Automatic generation of "whizbang" search form templates with
examples drawn from your data.
Reimplemented "more hits" ... a sliding list of twenty blocks.
The block size and number of block are set in philo-db.cfg
No limit on search results ... well, a million. This is set in
the general philo configuration.
In single document searching, user may select any object.
Multiply included objects ... selecting a div1 and then
a div3 in that div1 are ... are filtered out to avoid
repeats.
KWIC resorting option on left and/or right contexts as well as
selected bibliographic information.
Extensive debugging information, enabled only from philo-db.cfg
as a security measure.
Standard support for ARTFL TEI Lite recommendations, including
metadata, notes, etc. Consult our local
encoding recommendations.
Metadata extraction in the poor man's extractor for TEI, MEP,
and CES. Textload is known to handle all three. ARTFL Text Encoding
(ATE) is in another set of recognizers.
Textload now has a configuration file in the philologic home,
which allows you to define parameters for the load.
Word count per document (standard) and FREQUENCY PACKAGE.
A standard installation of the frequency package. This reads
the word/document data generated by textload.
This is an integrated package which can be optionally built after
the database load. It requires SQL and may take significant time
to load.
Examples (loaded with command
DBDIR/frequencies/makefrequencies DBNAME):
ADD-ONS: Full support for various dictionary look-ups. Enabled
from configuration.
# Enable dictionary look-up function. Set to 0 to turn it off.
# See quickdickjs for further details.
# Options: 1 = ARTFL one look dictionary function with morphological
# package. Obviously for French.
# 2 = Oxford English Dictionary.
# 3 = ARTFL Websters Dictionary
# 4 = onelook.com
Additional code in "goodies" to hook-up PhiloLogic to TaporWare and to
force a similarity search for "dirty OCR applications".
Discussions: some gory details mainly for developers
Bugs: Doubtless!! I think we've cleared most of the the list.
Let us know.
NOTE: Some nested subdiv objects, most notably sp, lg, and stage tags,
may conflict with one another. This has to do with preset object
depths as a holdover from the PhiloLogic2 series. See FUTURE
DEVELOPMENTS below. Slight modifications to rules will fix most
of these, but long term requires deeper object index function.
Discussing: subdiv object report generator. Currently,
if you search for subdiv objects (in a selected set of docs or
whole database) it will simply report these by types and attributes
by document. Not sure how these should be handled. Suggestions?
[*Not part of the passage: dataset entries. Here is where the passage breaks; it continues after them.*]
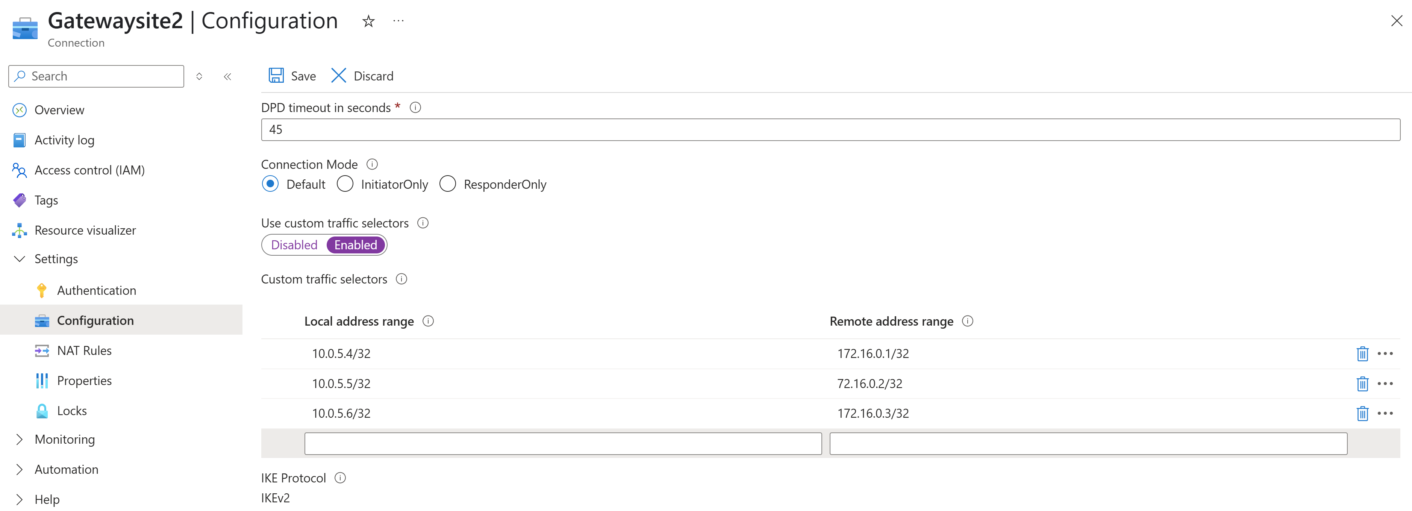This screenshot has height=511, width=1412.
Task: Favorite this connection with star icon
Action: [x=368, y=21]
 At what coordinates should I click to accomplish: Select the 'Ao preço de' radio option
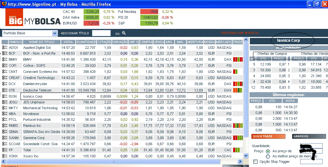click(268, 151)
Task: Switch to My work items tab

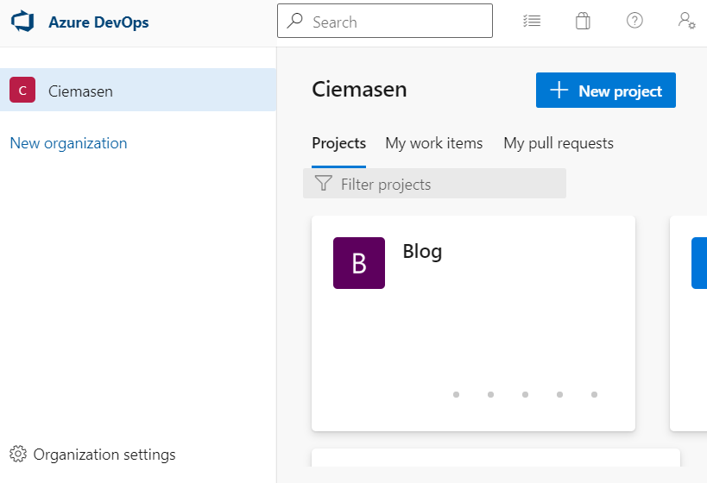Action: 433,143
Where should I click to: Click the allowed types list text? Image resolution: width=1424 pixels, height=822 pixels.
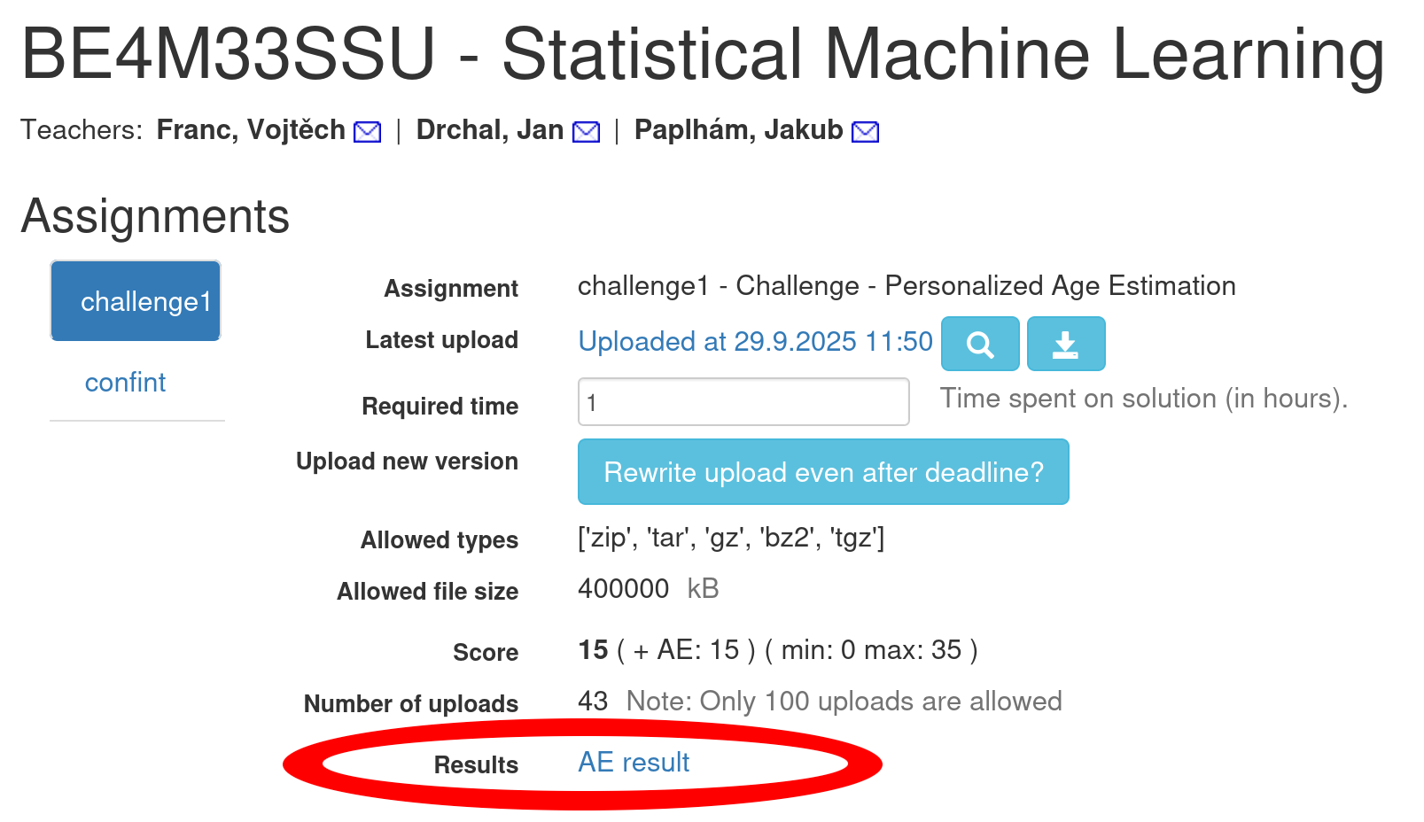730,538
textload.cfg has an instruction to dump pretty raw XPATHS in
div and subdiv tables. Might be useful.
Testing Needed: Well, everything, of course. But, internal
document navigation. This is based on a single object link table.
Seems to work. Using this for notes, and other internal cross references,
such as tables of contents, indexes, etc.
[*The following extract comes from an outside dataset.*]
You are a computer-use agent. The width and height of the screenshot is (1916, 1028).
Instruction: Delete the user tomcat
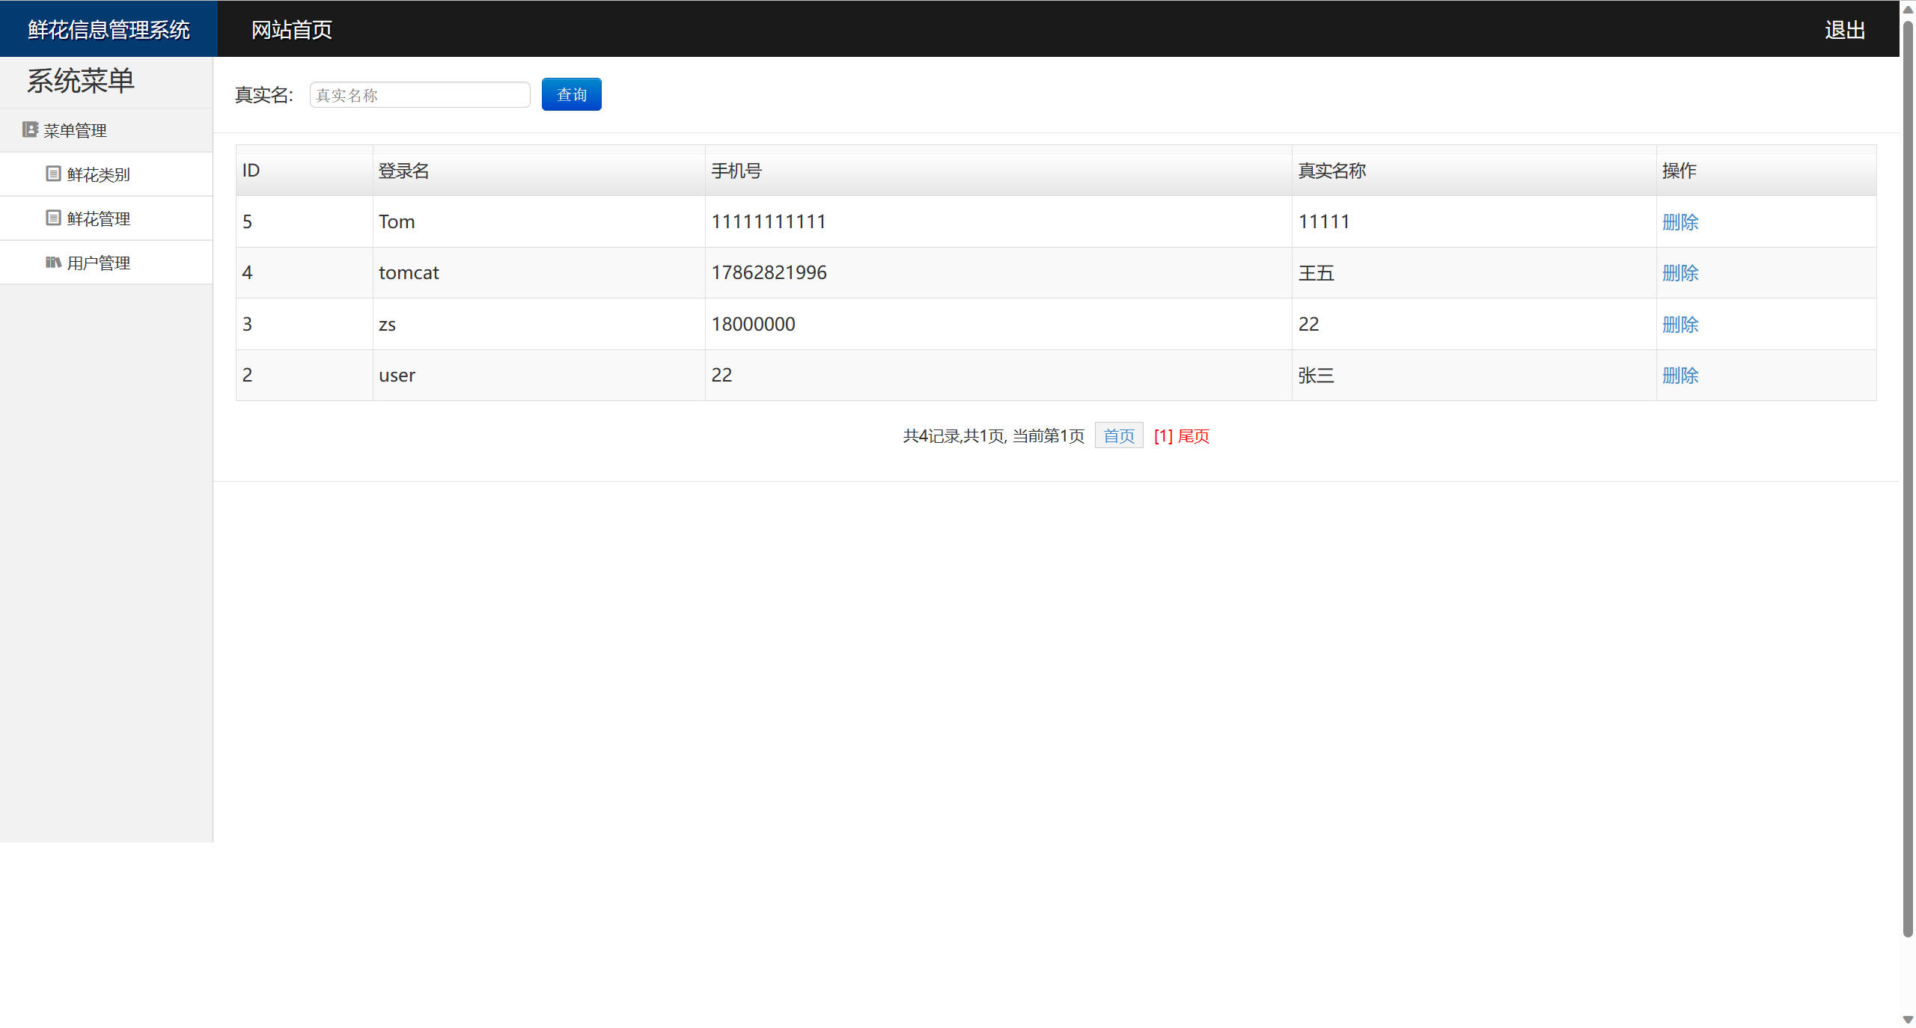pos(1679,273)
NOT Implemented at this time:
- stylometric statistic generation: See the todo list. Reason:
TEI data is far too variant to decide on what constitutes a
block -- paragraph. Sentence recognition is still pretty basic
and subject to variations. So the most interesting data for
stylometrics is too dependent on parser behavior to be very
reliable. A good idea, but probably not now....
Future Development in rough order of priority:
- Internationalization: we need to move all user level error
messages to an array and support multiple language interfaces.
- Extended Object Index Depths: the new underlying text search
module supports extended object indexing for searching and retrieval.
Once we have a canonical PhiloLogic3 running with the fixed object depth
indicies, we will be implementing and testing extended object depth
processing. This will require modifications to a variety of components.
[Related to this will be new objects from NLP systems (noun/verb phrases)
and possibly a word/object type field in the base indicies].
- XML-tools based text parser? Or a rewrite of the poor man's textload
to behave more like the poor man's metadata extractor? Probably as part of
Extended Object development. And probably as an option ... still lots of
big SGML databases out there and around here.
- Let us know if there are things we should add.